All lines from the one that has "تولید (1150, 895)" onward to the end of the records below are to be returned exactly; pictures are to be skipped.
===== EXERCISE DATA
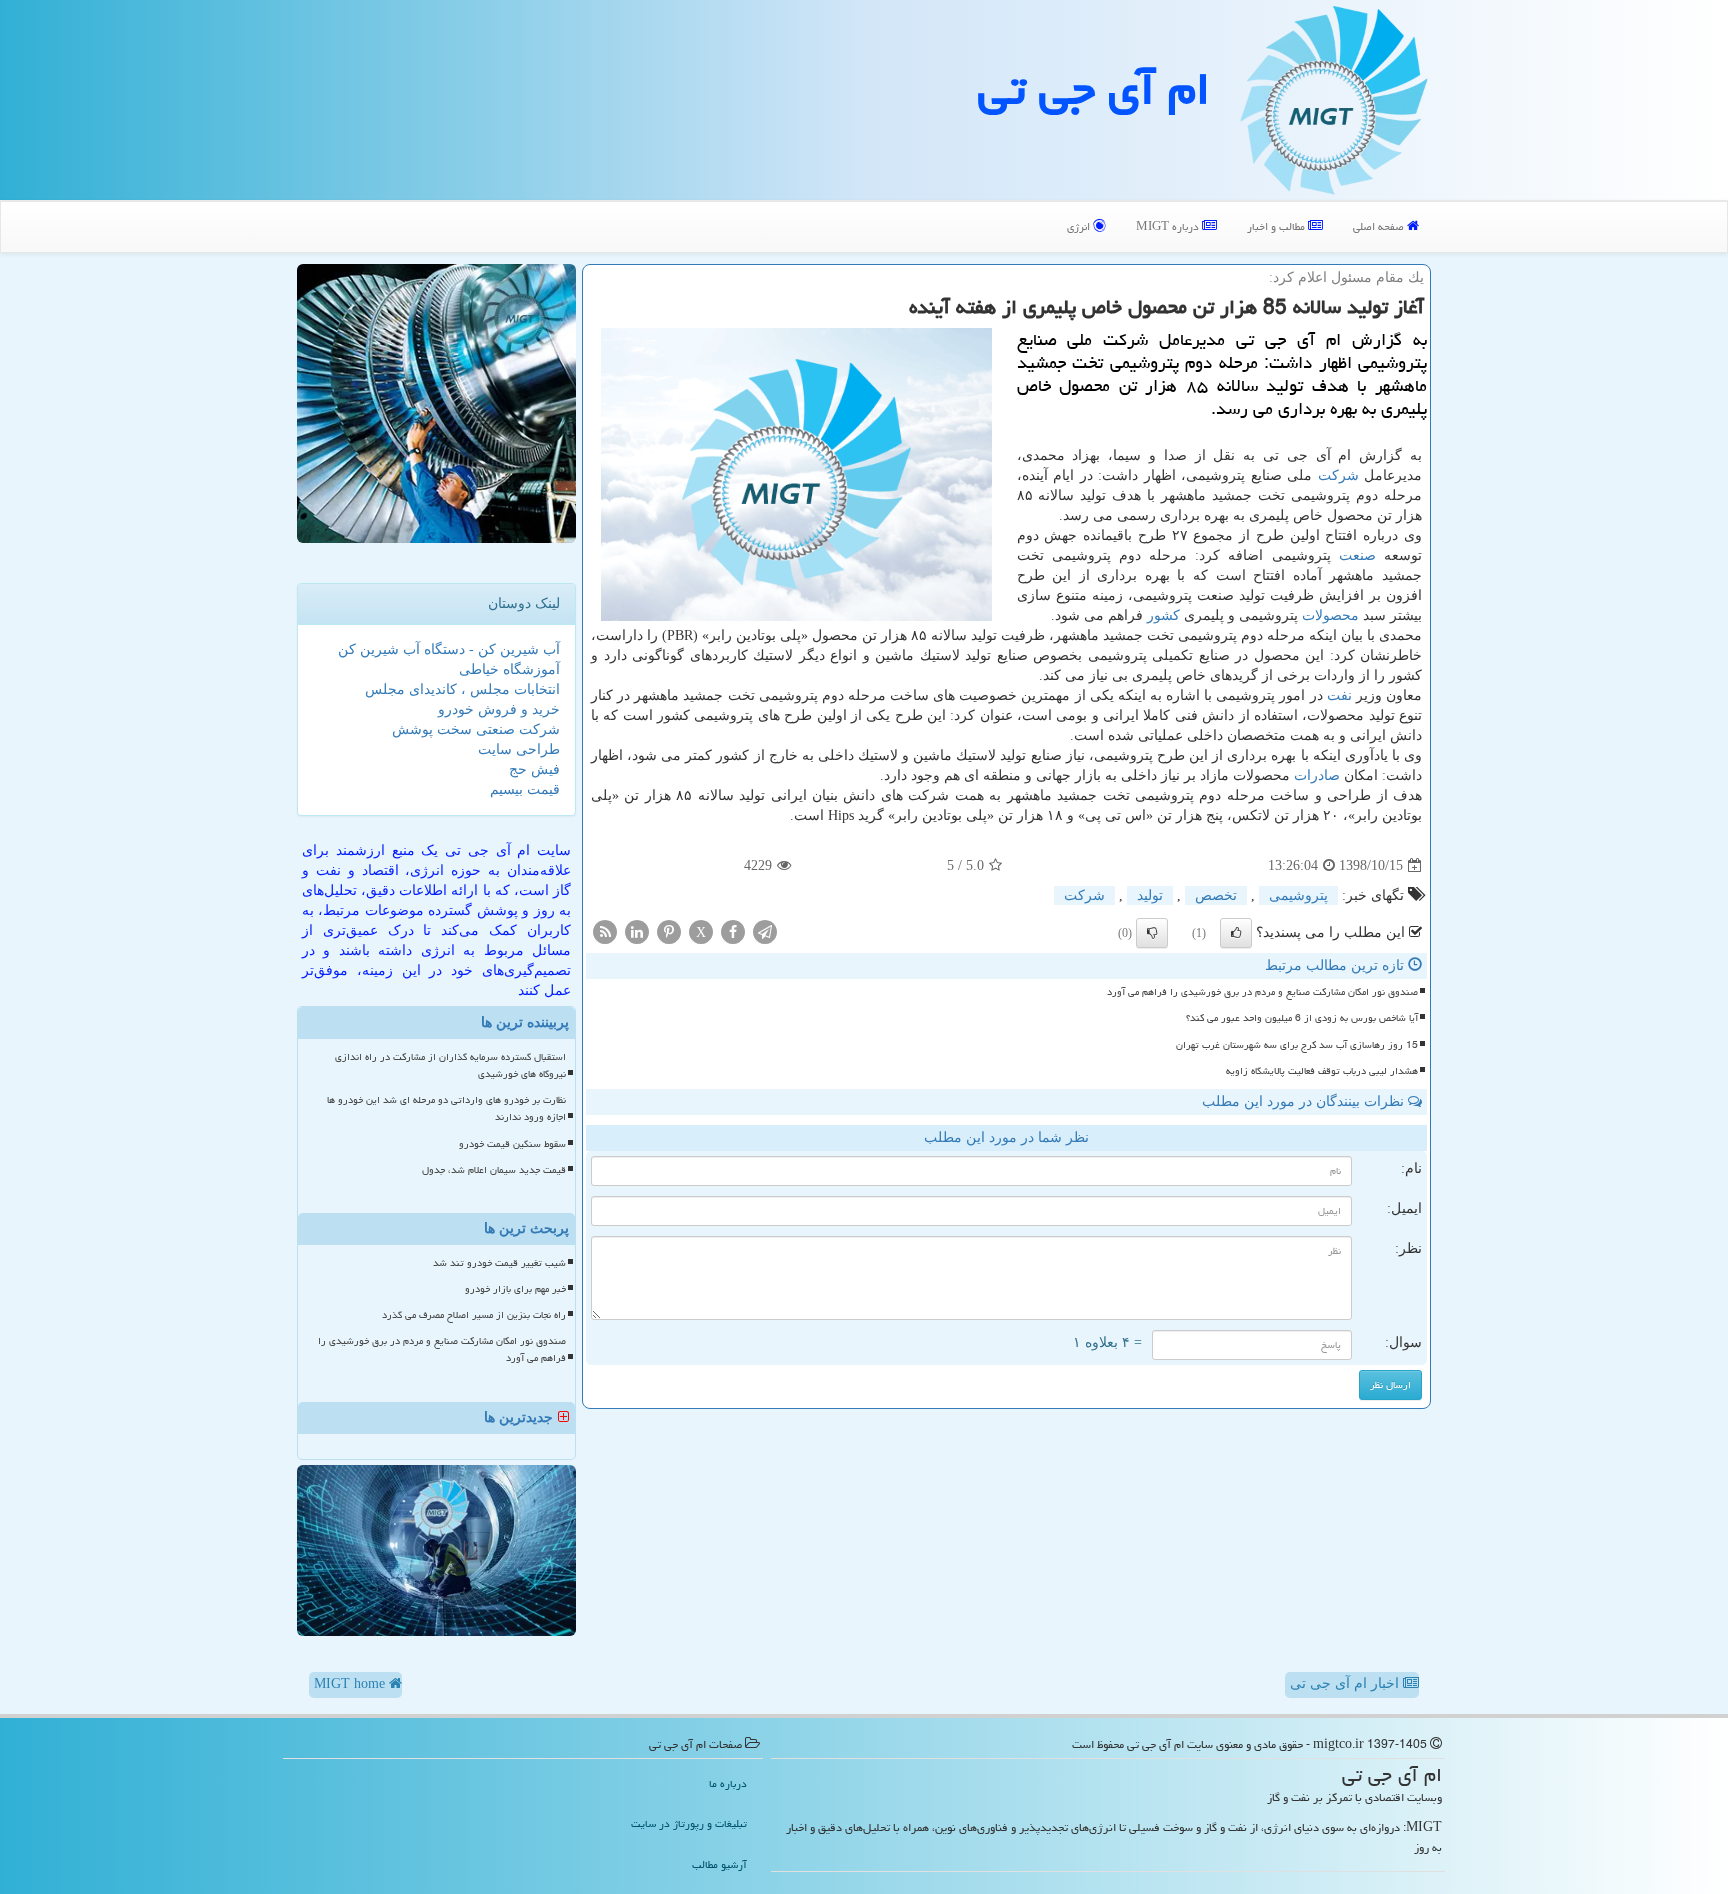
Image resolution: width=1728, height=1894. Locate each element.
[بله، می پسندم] (1236, 933)
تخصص (1216, 895)
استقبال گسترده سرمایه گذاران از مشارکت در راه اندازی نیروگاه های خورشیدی (450, 1065)
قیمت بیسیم (525, 789)
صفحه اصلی (1380, 226)
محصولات (1330, 615)
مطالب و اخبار (1277, 226)
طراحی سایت (519, 749)
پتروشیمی (1298, 895)
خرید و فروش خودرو (499, 709)
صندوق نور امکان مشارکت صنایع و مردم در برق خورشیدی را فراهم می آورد (1262, 992)
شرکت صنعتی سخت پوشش (476, 729)
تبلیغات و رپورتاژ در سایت (689, 1823)
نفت (1339, 695)
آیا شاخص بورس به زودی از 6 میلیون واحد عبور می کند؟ (1302, 1018)
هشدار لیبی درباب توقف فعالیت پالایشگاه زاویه (1322, 1071)
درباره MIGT (1169, 226)
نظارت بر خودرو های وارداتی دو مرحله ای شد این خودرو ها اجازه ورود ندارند (446, 1108)
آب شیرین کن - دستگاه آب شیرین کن (449, 649)
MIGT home (351, 1683)
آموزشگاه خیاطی (509, 669)
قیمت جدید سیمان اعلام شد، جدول (494, 1170)
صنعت (1357, 555)
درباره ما (728, 1783)
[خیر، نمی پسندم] (1152, 933)
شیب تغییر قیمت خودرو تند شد (499, 1263)
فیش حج (534, 769)
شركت (1338, 475)
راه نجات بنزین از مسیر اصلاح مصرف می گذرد (474, 1315)
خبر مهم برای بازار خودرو (515, 1289)
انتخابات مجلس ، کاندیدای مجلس (462, 689)
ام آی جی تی (1094, 89)
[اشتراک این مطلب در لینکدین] (637, 931)
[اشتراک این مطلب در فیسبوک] (733, 931)
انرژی (1080, 226)
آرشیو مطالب (719, 1864)
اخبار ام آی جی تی (1346, 1683)
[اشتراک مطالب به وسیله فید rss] (605, 931)
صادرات (1317, 775)
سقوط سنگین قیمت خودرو (512, 1144)
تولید (1150, 895)
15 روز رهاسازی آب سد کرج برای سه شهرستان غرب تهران (1297, 1045)
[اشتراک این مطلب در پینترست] (669, 931)
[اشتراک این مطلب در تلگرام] (765, 931)
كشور (1163, 615)
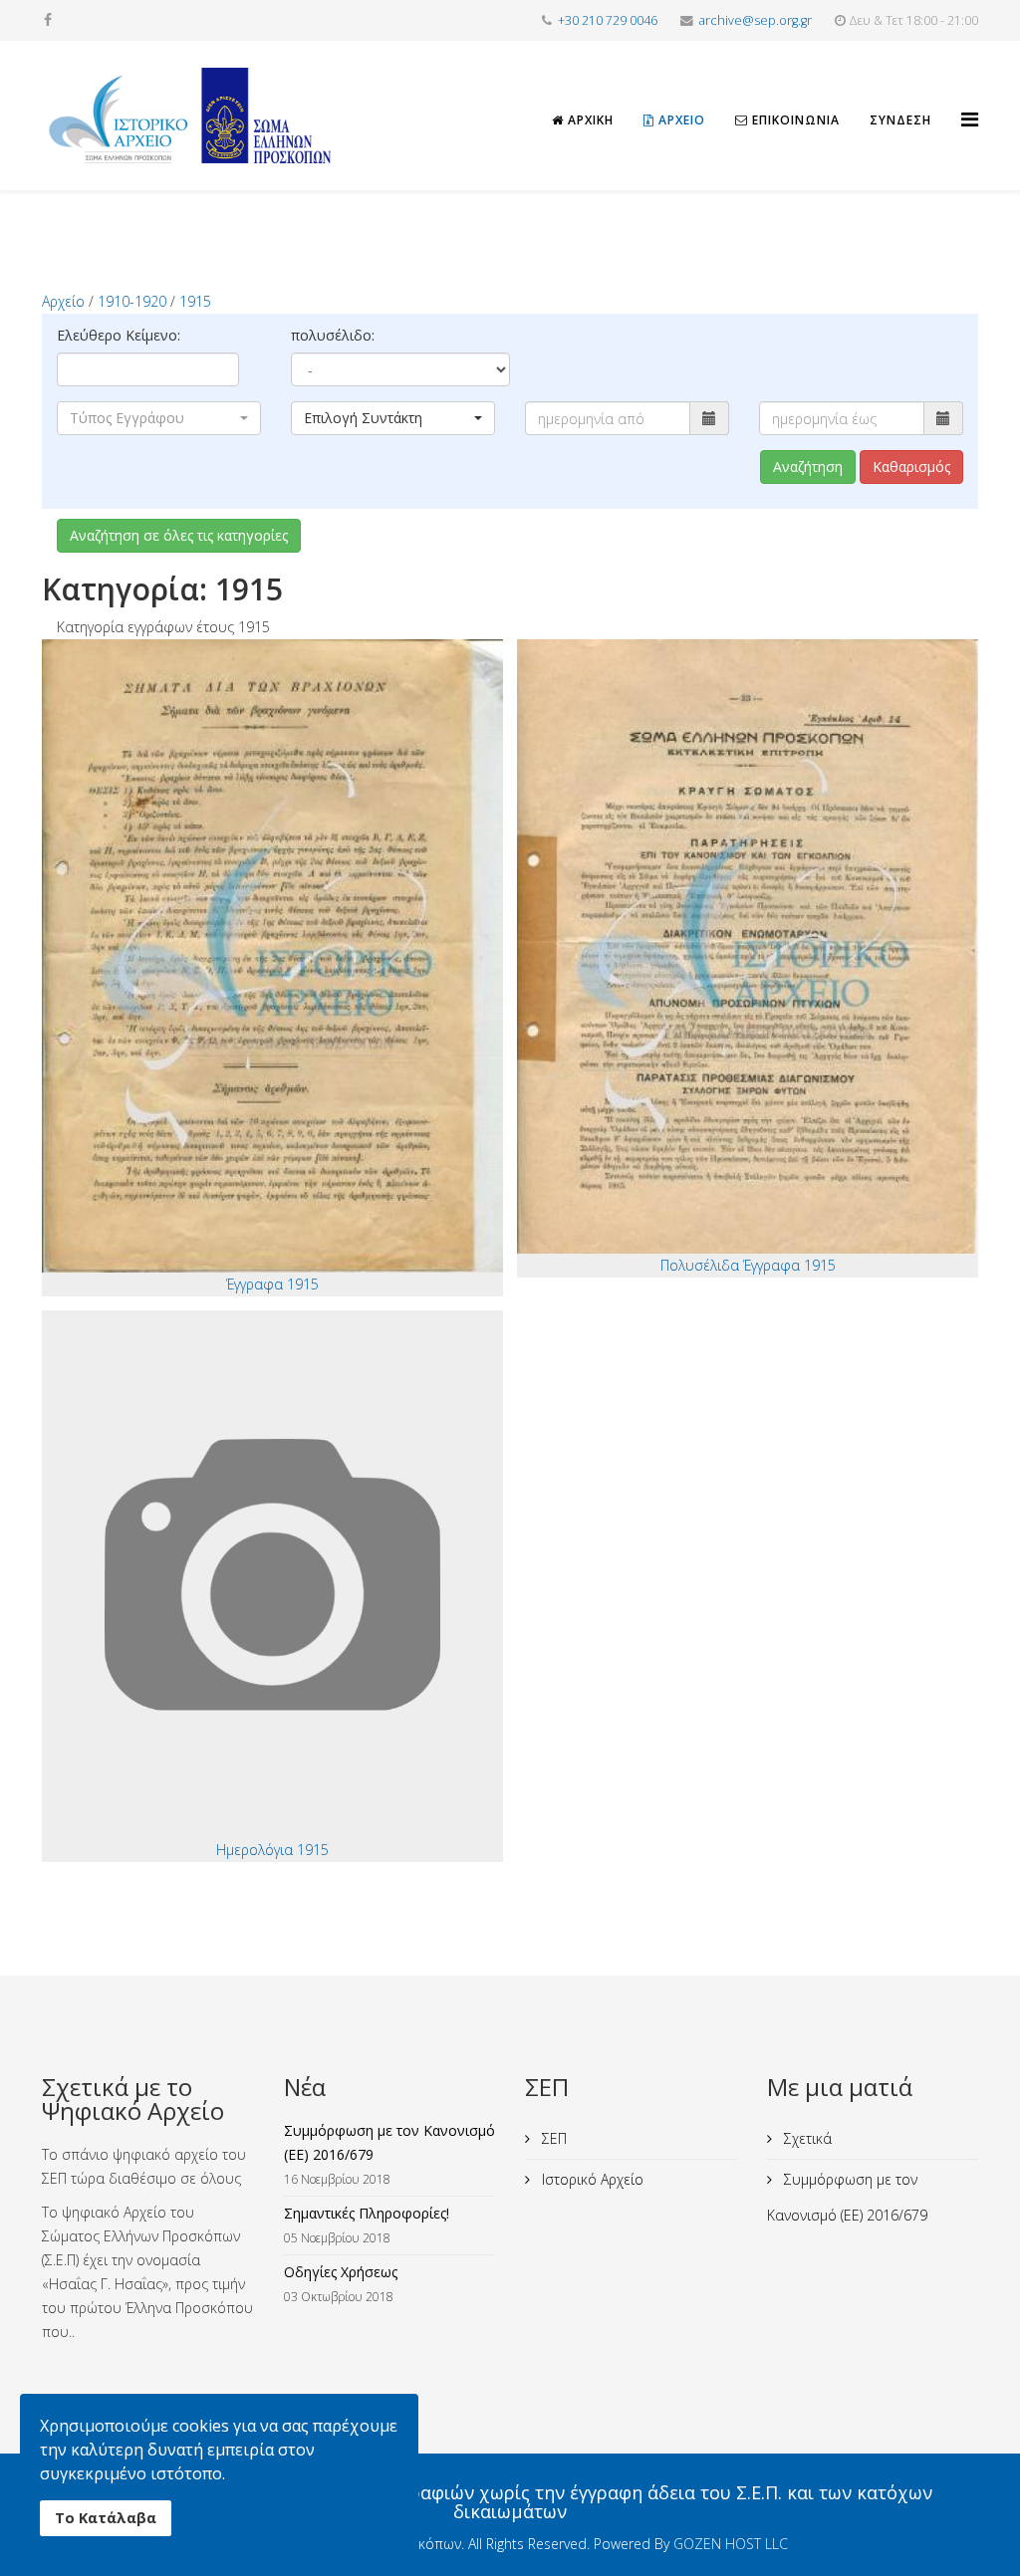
==========
● EXPECTED ANSWER:
تولید (1150, 895)
15 روز رهاسازی آب سد کرج برای سه شهرستان غرب تهران (1297, 1045)
[اشتراک این مطلب در پینترست] (669, 931)
[اشتراک این مطلب در تلگرام] (765, 931)
كشور (1163, 615)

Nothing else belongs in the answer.